Video: Police pursuit unfolds along Super Bowl parade route

Hours before the Kansas City Chief's parade was to begin, a vehicle broke through barriers and led police on a pursuit down most of the parade route


Glenn E. Rice, Robert A. Cronkleton, Kevin Hardy, Mará Rose Williams and Allison Kite
Kansas City Star

KANSAS CITY, Mo. — Hours before the Kansas City Chiefs’ Super Bowl parade was to begin on Grand Boulevard in downtown Kansas City Wednesday, a car broke through barriers and led police on a chase down most of the length of the parade route.

The chase spread fear among a crowd that had, moments before, been celebrating. It started when a green sedan broke through a barrier on the north end of the parade route in the River Market area, police said. Officers along the route were immediately alerted.

The pursuit ended at Grand and Pershing Road, near the south end of the two-mile route where two people — a man and a woman — were arrested. No injuries were reported, police said.

Police were investigating whether the driver was impaired, said Sgt. Jake Becchina, a spokesman for the Kansas City Police Department.

The suspect’s motive was unknown, but police were interviewing the man and woman to find out why they drove onto the route and then refused to stop.

→ **RECORD EXCERPTS**
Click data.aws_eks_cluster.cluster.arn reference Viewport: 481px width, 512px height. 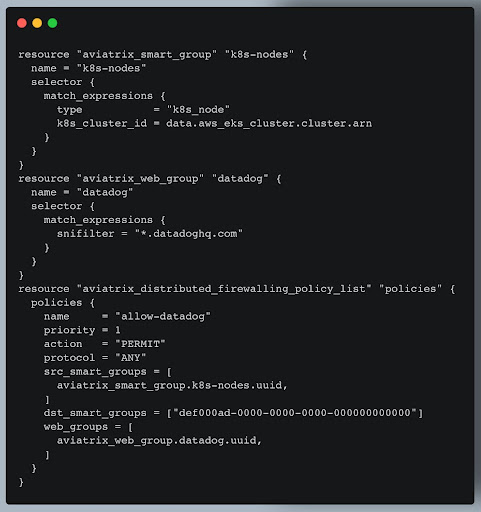tap(269, 123)
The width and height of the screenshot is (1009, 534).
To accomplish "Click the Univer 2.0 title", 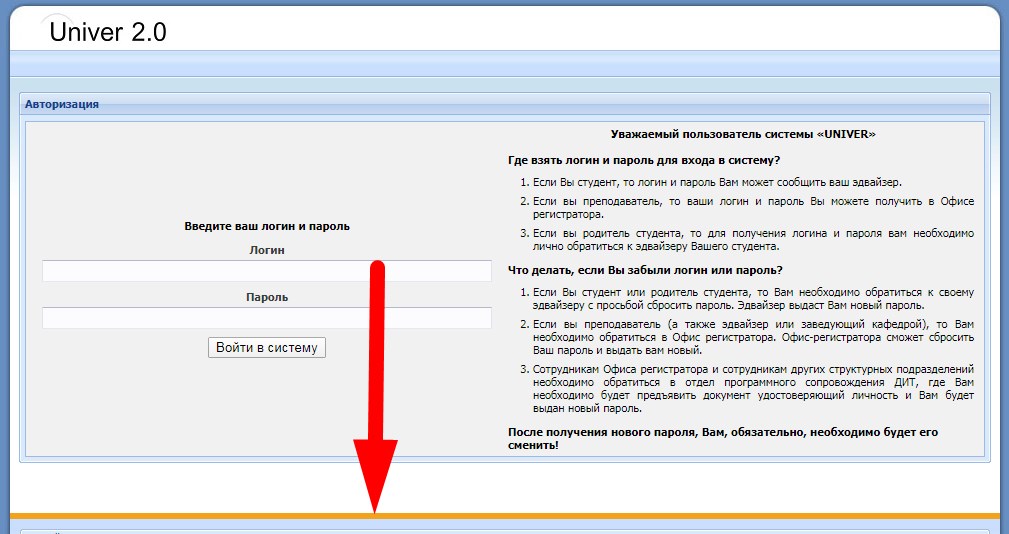I will coord(108,32).
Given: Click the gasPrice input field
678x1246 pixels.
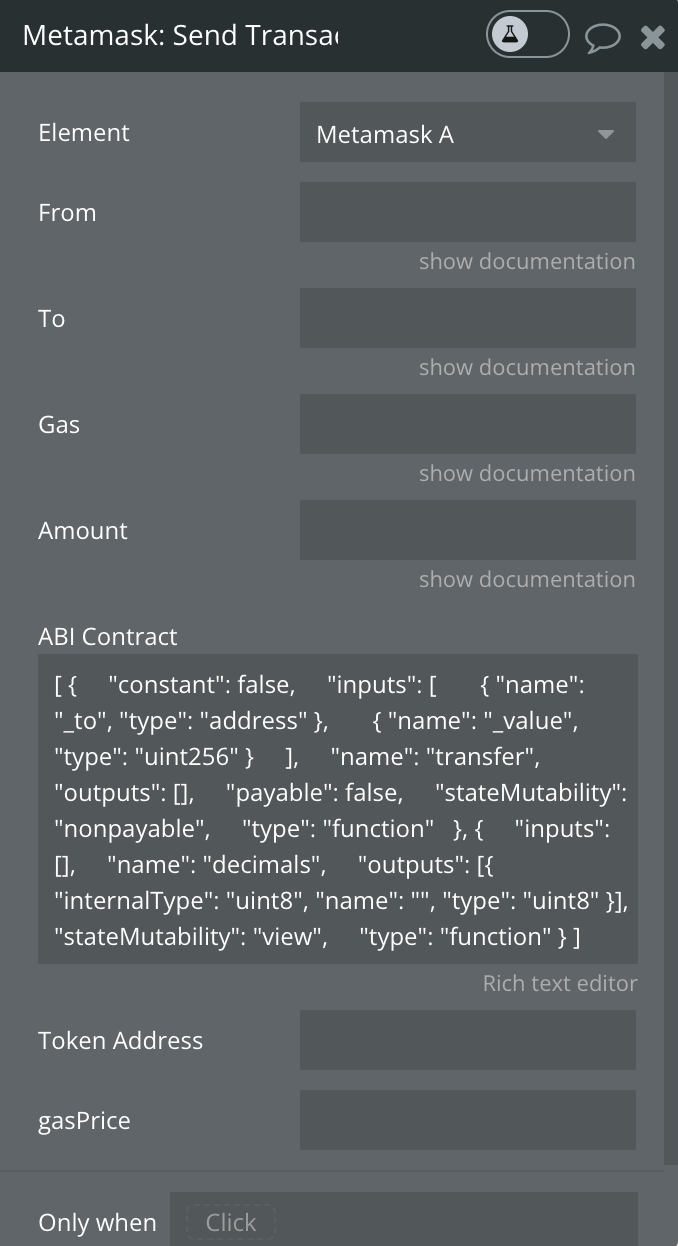Looking at the screenshot, I should pos(468,1120).
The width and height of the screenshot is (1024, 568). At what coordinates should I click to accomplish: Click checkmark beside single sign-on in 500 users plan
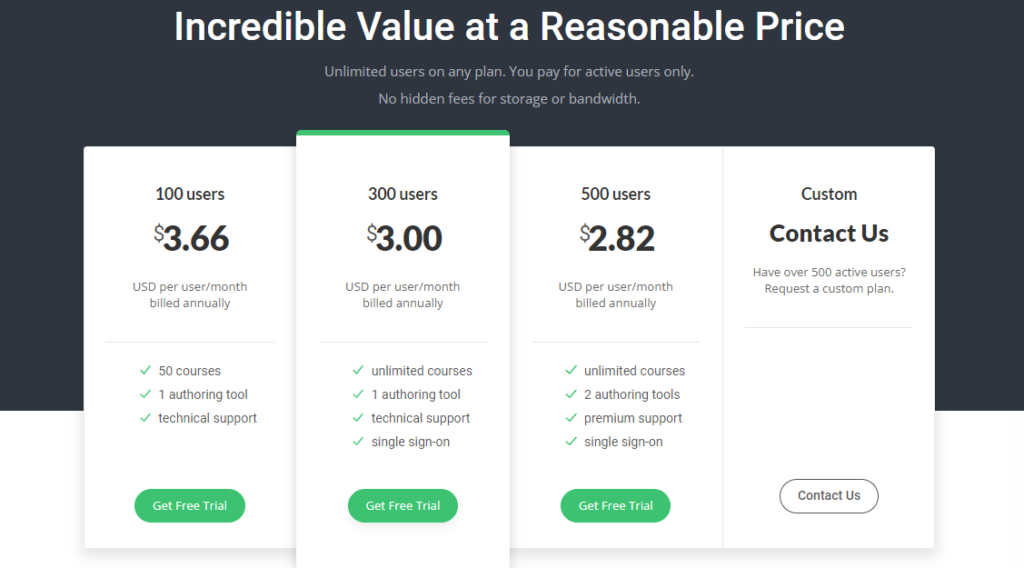click(x=571, y=441)
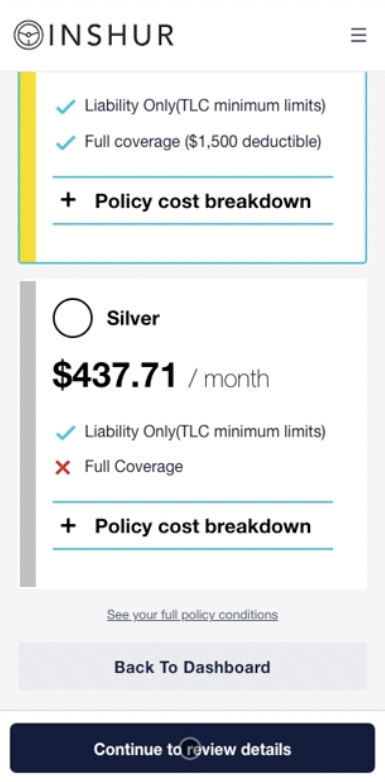Open See your full policy conditions link
This screenshot has width=385, height=782.
[192, 614]
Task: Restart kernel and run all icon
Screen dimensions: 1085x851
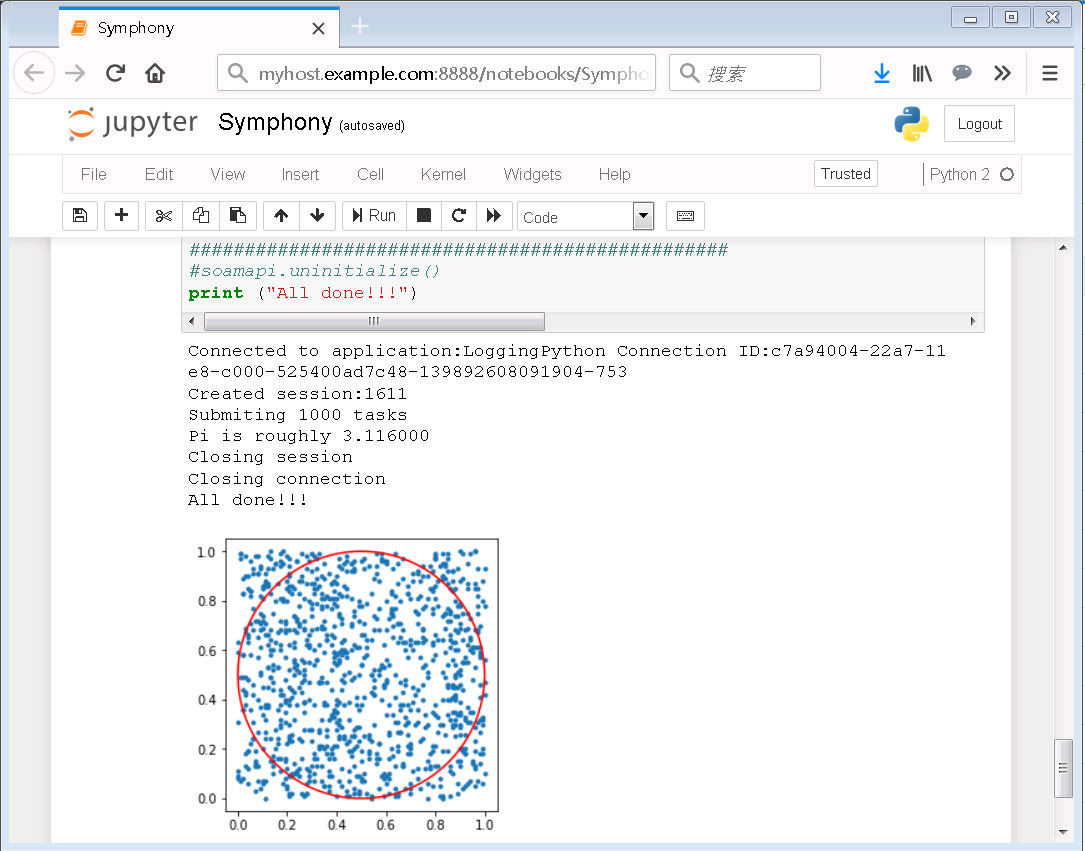Action: point(493,216)
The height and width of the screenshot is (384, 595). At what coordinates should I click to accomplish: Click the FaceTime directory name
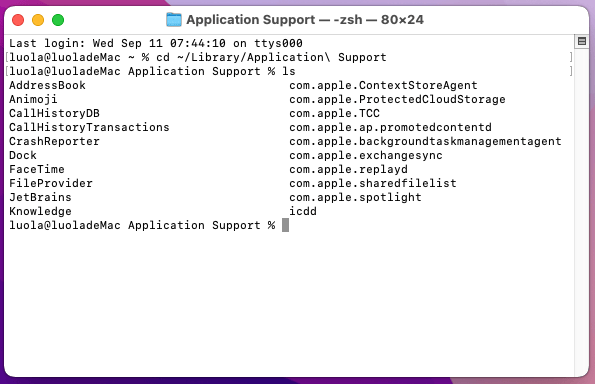point(37,169)
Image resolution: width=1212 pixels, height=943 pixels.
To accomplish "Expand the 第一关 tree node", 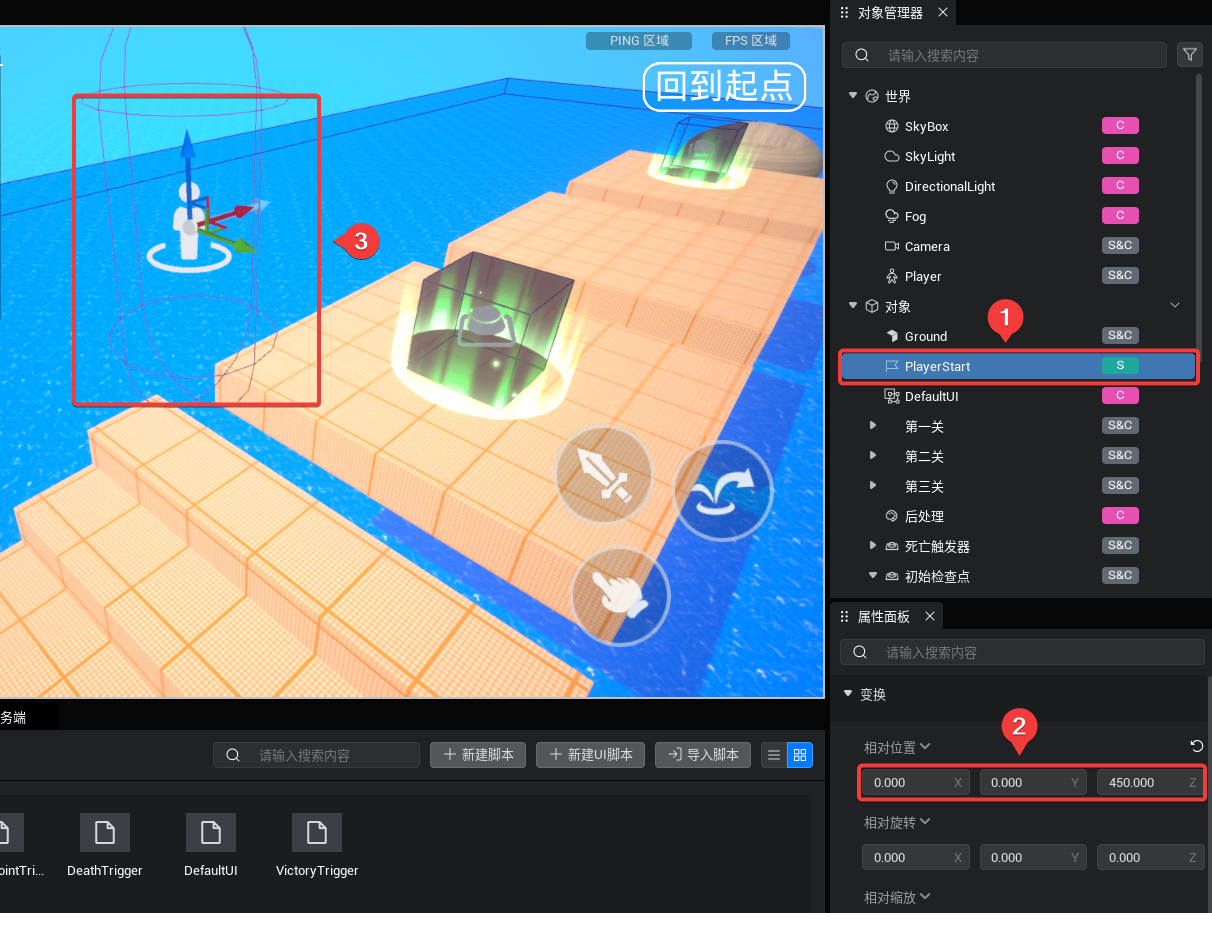I will tap(873, 426).
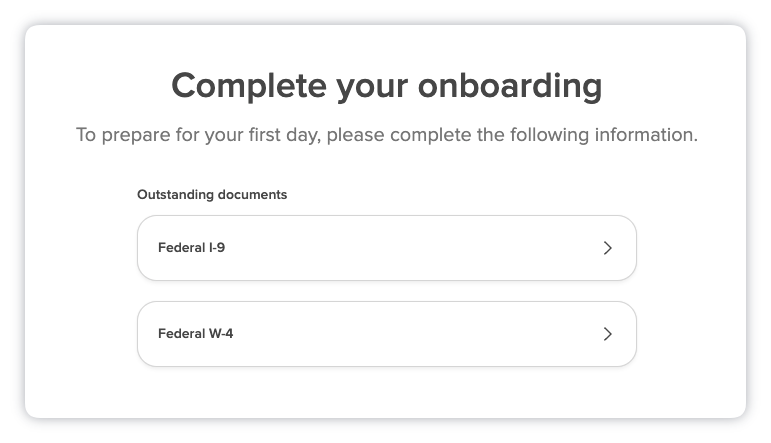Start the W-4 form from the outstanding list

387,334
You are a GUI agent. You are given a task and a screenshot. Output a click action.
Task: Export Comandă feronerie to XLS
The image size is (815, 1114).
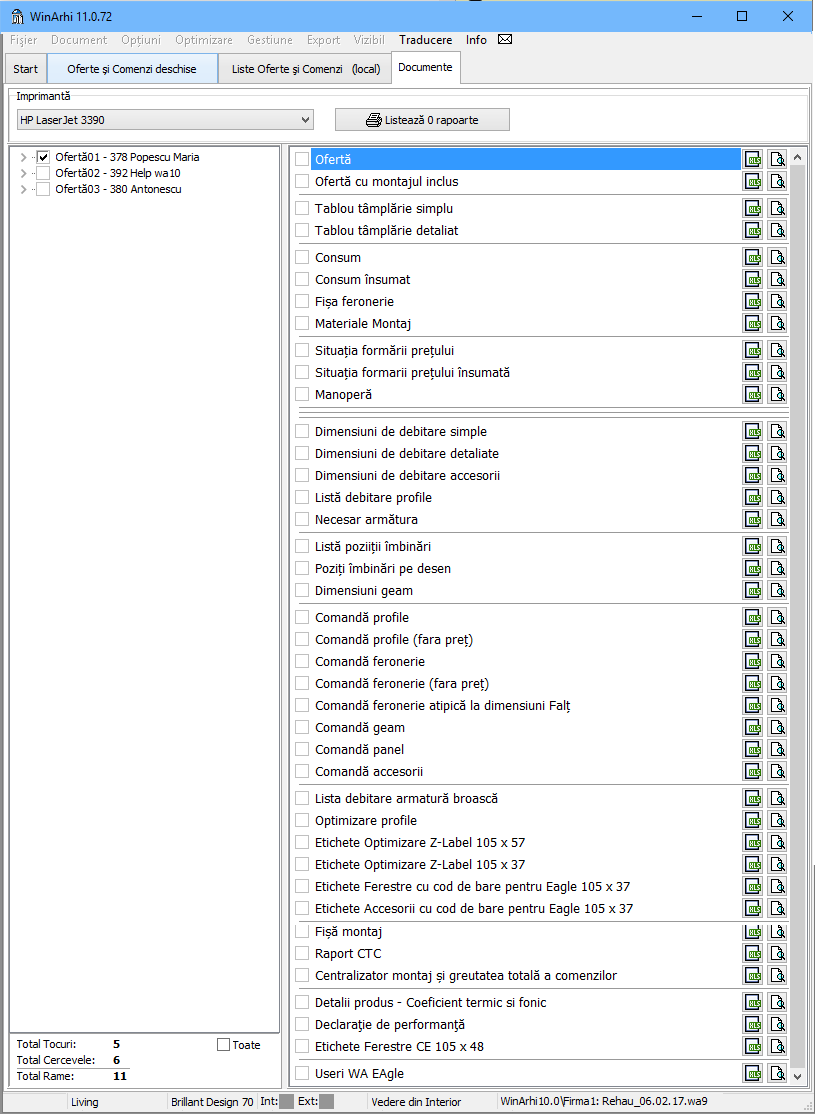coord(752,661)
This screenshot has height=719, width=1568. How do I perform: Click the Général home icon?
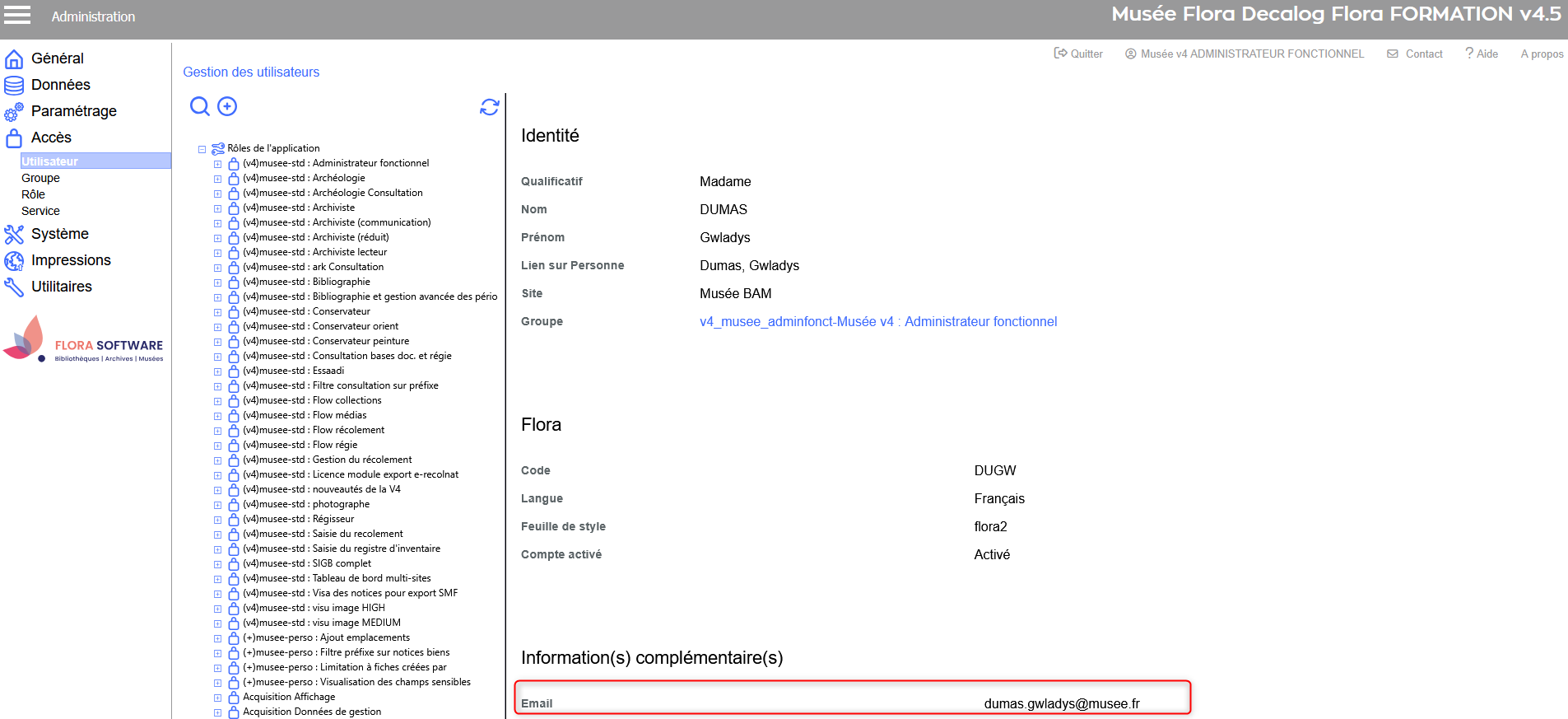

→ **LIST OF TASKS**
A - List the reporters named in the byline of the article above about the police pursuit on the parade route.
B - According to the article about the police pursuit on the parade route, where did the chase end?

→ **SOLUTIONS IN ORDER**
A - Glenn E. Rice, Robert A. Cronkleton, Kevin Hardy, Mará Rose Williams, Allison Kite

B - At Grand and Pershing Road, near the south end of the two-mile route.